Selain itu, dalam paradigma sehat ini pengukuran derajat kesehatan
masyarakat tidak semata-mata dilihat dari penurunan kesakitan/kematian
(dengan memakai indikator negatif), tetapi lebih ditekankan pada
pencapaian hasil peningkatan pada angka kesehatan (indikator Positif).
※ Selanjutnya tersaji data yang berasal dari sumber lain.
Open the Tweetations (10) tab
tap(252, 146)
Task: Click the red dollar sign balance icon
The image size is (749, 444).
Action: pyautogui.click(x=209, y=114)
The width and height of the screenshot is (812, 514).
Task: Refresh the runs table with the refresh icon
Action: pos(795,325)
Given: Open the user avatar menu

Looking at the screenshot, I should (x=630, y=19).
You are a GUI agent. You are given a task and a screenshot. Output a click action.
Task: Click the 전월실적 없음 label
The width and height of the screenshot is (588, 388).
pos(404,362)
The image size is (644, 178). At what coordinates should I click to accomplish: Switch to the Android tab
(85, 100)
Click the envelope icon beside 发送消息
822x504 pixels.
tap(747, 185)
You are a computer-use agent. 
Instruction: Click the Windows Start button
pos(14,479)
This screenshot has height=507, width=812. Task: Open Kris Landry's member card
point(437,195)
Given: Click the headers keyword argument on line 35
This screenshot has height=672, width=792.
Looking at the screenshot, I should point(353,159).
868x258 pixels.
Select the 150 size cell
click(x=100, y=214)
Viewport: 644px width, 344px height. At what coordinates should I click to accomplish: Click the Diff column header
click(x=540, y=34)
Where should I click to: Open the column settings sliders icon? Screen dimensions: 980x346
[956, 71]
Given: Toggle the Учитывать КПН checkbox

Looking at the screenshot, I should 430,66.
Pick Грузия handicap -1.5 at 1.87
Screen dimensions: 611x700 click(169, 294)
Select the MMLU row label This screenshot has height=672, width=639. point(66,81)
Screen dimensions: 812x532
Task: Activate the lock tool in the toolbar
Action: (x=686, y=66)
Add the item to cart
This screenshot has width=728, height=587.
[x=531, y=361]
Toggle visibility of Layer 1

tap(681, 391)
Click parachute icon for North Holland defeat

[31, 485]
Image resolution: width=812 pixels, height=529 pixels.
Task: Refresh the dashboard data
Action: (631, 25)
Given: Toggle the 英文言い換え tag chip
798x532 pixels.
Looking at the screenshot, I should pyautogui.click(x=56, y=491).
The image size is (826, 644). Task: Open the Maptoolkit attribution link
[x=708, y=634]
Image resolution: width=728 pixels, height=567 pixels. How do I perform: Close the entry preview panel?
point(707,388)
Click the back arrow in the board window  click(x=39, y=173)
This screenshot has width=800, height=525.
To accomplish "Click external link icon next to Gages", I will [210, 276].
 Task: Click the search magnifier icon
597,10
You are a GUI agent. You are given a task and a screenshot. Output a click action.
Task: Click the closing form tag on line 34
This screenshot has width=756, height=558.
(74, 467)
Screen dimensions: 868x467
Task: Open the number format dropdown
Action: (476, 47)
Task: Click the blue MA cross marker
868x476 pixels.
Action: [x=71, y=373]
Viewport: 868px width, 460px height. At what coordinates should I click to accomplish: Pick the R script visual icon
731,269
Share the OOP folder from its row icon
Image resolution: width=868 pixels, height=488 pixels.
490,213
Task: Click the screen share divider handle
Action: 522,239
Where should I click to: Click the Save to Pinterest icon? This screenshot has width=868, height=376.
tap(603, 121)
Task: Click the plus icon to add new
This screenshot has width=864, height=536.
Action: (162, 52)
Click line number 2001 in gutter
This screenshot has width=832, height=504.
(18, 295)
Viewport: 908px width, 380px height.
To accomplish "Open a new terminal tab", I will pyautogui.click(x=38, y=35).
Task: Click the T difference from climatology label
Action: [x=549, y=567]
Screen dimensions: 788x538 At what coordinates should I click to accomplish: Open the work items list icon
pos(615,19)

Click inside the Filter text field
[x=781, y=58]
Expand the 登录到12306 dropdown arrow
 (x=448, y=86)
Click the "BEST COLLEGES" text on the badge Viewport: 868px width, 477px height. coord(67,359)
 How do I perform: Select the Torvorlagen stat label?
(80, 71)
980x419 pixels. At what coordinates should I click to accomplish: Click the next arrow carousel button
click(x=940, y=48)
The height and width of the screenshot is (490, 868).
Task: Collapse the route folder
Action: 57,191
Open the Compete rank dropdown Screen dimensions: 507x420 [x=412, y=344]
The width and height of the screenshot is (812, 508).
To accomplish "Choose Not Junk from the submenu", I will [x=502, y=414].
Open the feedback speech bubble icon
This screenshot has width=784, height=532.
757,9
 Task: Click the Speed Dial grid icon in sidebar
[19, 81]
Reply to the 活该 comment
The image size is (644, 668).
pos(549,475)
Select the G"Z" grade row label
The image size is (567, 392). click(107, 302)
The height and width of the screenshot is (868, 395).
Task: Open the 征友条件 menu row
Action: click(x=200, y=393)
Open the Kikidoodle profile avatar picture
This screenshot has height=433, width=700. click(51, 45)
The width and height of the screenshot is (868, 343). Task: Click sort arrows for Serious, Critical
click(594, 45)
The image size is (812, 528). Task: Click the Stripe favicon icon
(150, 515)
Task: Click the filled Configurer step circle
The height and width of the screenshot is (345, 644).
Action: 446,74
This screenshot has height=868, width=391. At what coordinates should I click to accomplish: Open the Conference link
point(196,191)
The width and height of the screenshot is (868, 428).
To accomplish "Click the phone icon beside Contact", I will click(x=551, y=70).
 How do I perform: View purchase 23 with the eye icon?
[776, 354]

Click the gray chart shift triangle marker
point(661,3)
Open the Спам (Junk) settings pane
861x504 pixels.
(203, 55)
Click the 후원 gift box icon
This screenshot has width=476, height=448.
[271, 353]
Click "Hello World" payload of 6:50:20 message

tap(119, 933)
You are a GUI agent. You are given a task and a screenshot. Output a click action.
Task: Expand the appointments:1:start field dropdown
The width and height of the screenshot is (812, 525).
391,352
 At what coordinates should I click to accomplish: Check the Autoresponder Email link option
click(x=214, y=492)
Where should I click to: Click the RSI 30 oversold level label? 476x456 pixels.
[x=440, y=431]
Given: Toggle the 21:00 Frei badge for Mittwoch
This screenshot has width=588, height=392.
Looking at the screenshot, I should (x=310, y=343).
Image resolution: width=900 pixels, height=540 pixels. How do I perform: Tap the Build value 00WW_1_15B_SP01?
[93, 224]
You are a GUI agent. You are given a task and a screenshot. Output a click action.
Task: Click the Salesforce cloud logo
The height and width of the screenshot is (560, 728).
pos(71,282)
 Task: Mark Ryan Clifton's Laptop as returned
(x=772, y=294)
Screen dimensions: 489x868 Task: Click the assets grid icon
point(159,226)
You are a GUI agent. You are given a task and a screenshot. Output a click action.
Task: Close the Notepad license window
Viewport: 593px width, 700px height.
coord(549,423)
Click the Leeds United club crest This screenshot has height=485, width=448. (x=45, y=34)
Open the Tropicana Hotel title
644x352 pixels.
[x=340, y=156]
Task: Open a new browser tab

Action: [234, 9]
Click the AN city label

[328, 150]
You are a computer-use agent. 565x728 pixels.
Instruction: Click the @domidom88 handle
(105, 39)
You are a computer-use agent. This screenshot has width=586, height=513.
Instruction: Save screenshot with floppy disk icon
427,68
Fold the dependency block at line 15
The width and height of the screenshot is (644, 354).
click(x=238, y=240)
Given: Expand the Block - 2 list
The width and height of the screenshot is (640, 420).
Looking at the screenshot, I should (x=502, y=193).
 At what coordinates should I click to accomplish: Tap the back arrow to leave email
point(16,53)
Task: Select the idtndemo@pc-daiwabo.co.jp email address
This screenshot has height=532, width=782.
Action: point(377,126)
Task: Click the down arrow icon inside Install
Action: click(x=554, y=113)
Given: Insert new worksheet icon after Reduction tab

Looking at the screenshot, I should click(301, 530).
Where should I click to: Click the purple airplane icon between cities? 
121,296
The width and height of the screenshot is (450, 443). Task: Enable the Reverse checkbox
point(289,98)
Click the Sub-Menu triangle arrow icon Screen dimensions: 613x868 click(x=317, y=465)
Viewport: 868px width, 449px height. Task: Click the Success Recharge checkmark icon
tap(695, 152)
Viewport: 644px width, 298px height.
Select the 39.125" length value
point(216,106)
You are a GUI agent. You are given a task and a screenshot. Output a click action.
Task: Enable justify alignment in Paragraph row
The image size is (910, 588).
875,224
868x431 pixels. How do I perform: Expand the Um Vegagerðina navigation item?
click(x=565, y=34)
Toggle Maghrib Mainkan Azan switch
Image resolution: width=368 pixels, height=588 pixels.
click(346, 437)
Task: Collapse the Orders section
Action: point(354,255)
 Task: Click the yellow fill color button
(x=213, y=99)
Nilai
indikator positif ini diperoleh sebagai dampak dari upaya kesehatan promotif
yang telah dilaksanakan oleh tenaga kesehatan professional dan didukung
besarnya penempatan biaya upaya promotif yang sesuai.
Paradigma sehat mempunyai orientasi dimana upaya peningkatan kesehatan
masyarakat dititik beratkan pada :
1.

Promosi kesehatan, peningkatan vitalitas penduduk yang tidak sakit

(85%) agar lebih tahan terhadap penyakit melalui olah raga, fitness dan
vitamin.
2.

Pencegahan penyakit melalui imunisasi pada ibu hamil, bayi dan anak.

3.

Pencegahan pengendalian penanggulangan, pencemaran lingkungan

serta perlindungan masyarakat terhadap pengaruh buruk (melalui
perubahan perilaku).
4.

Memberi pengobatan bagi penduduk yang sakit, (15%) melalui

pelayanan medis.
Paradigma sehat merupakan strategi pembangunan kesehatan untuk semua
sehat di tahun 2010, dimana mengarah kepada mempertahankan kondisi
sehat dan tidak sakit dan produktif yang dikenal dengan upaya promotif dan
preventif ketimbang upaya kuratif yang hanya menekankan pada upaya
penanganan orang-orang sakit.
B.
1.

Saran
Pembangunan kesehatan harus dipandang sebagai suatu investasi untuk

meningkatkan kualitas sumber daya manusia.
2.

Komitmen dan kerjasama antara negara berkembang dengan negara

maju.

3.

Meningkatkan kinerja pelayanan kesehatan karena merupakan salah

satu faktor penting dalam upaya peningkatan kualitas kesehatan penduduk
dalam upaya pembangunan kesehatan khususnya di Indonesia.
4.

Peningkatan pemberdayaan masyarakat, kerjasama dengan semua

pelaku pembangunan kesehatan, khususnya dengan Tim Penggerak
Pemberdayaan dan Kesejahteraan Keluarga (TP-PKK) di semua jenjang
administrasi pemerintahan dalam pembangunan kesehatan.
5.

Kebijaksanaan pembangunan kesehatan pada tahap sekarang ini harus

diarahkan pada upaya bagaimana membina bangsa yang sehat dan bukan
bagaimana menyembuhkan mereka yang sakit.